A language that is good for building a system that is in a fixed final
form is not necesarily good for building a system that nees to be
extendable and tailorable by users, especially if it is to be extendable
while it is actually running.

One of the things that make very general languages like Pop-11 and
Common Lisp attractive to some programmers is the fact that there is a
subset that can be used like a functional language, whereas other parts
of the language provide powerful facilities that can be very useful when
the functional subset is hard to use.

The functional style can also be found aesthetically attractive,
especially to mathematicians. (I like it very much, when it fits a
problem.)

Sometimes using the functional style with recursion makes tracing and
debugging easier than using loops, since it is easier to switch tracing
on and off for procedure entry and exit than to turn on tracing of
looping constructs: that normally requires adding and removing print
statements (admittedly quick and easy in an incrementlly compiled
language like Pop-11 or Lisp).
    (See also TEACH * TRACE, HELP * DEBUGGER, HELP * TRACE)

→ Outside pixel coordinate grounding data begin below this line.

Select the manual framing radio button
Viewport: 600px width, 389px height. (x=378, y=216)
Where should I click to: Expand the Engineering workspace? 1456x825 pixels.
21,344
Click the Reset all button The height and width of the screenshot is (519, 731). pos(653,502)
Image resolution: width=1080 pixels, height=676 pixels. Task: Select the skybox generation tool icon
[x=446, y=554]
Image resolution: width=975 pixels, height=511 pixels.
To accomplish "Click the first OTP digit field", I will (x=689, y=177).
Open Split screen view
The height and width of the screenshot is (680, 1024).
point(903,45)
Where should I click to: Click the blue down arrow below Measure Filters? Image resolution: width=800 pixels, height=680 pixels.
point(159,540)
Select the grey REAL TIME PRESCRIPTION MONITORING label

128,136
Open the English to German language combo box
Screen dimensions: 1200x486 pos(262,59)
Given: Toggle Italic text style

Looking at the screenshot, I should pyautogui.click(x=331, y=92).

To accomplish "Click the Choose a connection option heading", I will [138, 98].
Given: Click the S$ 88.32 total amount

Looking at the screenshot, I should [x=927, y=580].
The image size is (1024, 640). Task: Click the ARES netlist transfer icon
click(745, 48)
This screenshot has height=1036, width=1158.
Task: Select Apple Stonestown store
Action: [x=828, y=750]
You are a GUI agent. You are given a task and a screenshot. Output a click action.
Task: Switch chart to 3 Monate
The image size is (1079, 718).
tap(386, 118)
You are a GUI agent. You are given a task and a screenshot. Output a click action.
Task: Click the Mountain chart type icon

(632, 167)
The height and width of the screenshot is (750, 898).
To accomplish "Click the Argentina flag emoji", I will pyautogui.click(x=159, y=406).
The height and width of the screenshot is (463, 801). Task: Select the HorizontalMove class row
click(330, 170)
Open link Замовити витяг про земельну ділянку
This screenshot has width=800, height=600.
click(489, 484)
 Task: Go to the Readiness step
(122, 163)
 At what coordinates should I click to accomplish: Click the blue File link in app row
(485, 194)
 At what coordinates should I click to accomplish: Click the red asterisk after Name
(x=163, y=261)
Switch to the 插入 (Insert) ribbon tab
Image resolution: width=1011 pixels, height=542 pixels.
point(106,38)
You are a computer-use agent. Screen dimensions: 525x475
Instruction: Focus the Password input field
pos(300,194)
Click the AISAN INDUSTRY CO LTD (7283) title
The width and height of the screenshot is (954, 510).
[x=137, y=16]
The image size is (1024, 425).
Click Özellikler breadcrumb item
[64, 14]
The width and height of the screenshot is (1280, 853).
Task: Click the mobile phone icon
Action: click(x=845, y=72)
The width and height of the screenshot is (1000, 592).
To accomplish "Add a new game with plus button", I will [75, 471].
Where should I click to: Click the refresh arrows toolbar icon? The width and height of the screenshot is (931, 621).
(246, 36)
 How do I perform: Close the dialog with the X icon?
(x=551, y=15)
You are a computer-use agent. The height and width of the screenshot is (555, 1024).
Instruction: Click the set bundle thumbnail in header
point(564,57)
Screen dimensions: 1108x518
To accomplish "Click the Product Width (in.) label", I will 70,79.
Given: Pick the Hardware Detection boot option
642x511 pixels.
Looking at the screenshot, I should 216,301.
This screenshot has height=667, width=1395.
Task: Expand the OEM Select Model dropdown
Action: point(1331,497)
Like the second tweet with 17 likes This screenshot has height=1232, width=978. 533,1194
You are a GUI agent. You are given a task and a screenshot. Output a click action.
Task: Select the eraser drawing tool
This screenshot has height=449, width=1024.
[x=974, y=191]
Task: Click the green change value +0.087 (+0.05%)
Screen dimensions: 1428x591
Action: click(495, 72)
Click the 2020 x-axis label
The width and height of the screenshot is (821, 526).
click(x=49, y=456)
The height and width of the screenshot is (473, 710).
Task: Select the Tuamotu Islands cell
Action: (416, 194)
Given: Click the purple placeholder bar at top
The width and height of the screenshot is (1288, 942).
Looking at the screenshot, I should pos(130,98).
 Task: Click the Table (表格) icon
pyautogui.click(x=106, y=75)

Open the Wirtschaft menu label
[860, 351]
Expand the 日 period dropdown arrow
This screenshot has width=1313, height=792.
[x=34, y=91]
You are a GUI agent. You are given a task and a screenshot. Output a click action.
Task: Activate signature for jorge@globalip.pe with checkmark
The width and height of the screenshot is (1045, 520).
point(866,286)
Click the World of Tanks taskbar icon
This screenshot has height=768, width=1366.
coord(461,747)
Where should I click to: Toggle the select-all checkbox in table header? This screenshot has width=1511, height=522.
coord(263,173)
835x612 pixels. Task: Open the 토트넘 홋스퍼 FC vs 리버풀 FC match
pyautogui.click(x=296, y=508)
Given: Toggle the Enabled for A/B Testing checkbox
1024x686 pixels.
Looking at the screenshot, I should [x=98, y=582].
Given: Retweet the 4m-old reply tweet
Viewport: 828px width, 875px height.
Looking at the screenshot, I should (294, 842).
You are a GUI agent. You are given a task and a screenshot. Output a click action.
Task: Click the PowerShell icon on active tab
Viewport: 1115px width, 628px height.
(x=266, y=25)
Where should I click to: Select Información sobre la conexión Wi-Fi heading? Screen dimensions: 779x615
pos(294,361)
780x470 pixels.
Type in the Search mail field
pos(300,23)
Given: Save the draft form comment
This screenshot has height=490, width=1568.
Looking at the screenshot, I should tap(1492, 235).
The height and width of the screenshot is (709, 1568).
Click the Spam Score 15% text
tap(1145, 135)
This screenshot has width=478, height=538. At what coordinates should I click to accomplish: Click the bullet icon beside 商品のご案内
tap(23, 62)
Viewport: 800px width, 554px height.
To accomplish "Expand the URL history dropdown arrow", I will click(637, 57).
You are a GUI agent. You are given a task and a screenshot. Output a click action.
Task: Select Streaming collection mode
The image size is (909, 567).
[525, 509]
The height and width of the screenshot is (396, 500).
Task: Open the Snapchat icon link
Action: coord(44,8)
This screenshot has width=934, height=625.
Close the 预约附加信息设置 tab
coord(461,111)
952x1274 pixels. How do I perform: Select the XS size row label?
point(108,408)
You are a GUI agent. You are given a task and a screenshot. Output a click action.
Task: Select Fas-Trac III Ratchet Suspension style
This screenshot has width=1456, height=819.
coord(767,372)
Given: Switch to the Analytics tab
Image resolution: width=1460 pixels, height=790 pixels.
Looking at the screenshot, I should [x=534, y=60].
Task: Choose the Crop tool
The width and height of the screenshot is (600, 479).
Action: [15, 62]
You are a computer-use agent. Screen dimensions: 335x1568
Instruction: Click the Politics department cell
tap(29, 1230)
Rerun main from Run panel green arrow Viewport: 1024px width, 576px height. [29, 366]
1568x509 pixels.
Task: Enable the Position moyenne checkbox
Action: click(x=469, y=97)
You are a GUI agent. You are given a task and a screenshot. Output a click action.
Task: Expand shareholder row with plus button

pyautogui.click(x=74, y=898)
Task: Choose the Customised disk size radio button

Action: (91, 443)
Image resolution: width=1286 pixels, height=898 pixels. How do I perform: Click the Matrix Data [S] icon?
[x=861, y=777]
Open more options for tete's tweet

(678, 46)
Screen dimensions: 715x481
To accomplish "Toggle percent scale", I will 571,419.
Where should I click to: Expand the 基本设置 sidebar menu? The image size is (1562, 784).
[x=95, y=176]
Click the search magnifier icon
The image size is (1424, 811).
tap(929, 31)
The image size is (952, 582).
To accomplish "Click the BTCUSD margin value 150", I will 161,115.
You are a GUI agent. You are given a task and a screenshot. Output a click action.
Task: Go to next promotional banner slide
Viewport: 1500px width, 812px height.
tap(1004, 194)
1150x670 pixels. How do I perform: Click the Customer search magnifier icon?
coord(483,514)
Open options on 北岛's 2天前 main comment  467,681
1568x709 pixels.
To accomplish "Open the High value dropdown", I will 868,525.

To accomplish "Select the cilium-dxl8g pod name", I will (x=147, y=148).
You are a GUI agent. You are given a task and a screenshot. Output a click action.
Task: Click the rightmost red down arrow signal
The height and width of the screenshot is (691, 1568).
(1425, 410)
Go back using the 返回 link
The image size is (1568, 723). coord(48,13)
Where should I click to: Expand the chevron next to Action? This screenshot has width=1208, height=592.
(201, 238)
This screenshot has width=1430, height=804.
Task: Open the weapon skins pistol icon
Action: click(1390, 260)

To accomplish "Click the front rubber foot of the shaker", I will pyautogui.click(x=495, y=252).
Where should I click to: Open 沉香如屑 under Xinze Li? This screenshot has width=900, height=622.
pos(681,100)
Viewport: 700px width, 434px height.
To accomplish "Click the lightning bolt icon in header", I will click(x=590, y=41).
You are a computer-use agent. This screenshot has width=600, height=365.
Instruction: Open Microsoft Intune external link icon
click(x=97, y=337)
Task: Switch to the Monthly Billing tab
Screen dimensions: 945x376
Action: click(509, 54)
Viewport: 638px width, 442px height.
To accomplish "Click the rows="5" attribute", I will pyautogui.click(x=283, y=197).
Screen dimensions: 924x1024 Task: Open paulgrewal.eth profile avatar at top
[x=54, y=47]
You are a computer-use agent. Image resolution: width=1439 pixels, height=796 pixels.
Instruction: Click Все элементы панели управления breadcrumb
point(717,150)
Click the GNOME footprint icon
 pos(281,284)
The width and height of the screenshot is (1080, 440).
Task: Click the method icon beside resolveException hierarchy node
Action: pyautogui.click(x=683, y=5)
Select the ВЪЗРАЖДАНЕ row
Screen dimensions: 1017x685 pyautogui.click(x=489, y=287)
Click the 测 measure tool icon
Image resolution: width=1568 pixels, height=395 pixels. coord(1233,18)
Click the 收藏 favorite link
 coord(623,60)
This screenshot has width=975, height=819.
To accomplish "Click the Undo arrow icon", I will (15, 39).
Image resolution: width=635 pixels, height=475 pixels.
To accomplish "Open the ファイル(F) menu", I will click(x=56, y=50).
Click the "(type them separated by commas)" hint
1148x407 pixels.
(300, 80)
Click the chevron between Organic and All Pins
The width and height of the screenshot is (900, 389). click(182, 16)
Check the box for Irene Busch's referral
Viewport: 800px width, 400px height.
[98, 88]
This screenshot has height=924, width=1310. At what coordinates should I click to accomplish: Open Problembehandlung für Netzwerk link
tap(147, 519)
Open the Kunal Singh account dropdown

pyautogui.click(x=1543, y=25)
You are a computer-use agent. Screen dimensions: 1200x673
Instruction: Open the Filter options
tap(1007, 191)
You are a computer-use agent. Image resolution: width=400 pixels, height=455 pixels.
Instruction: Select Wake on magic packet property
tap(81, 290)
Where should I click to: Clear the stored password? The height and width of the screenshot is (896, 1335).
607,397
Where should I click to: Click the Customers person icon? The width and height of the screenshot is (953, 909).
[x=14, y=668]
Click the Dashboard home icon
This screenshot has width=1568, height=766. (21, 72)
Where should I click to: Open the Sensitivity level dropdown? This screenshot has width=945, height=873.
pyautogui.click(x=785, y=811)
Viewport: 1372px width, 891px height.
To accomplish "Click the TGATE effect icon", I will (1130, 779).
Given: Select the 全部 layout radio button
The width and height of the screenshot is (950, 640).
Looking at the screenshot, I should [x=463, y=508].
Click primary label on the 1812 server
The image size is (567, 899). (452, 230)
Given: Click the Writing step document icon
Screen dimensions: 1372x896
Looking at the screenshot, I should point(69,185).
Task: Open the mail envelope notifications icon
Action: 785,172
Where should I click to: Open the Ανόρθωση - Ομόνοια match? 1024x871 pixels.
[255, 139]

Much of the TEACH * RECURSION file illustrates the functional subset of
Pop-11. Common Lisp also has a functional subset, but it is a bit clumsy
to use because in common lisp variables have two distinct sorts of
values, function values and ordinary values. For more on Lisp see
    TEACH * READLISP, * LISPNOTES, HELP * CLISP

Scheme is a widely used Lisp-like functional language that is very
similar to the functional subset of Pop-11, but using the Lisp syntax. T
is a Lisp variant developed at Yale University that is more like Pop-11
in that it includes the functional subset of Lisp and lots of other
things, but treats functions as ordinary values of variables.

Other more or less pure functional languages are

    ML (SML), Miranda, Haskell, Dylan, .... and no doubt many more.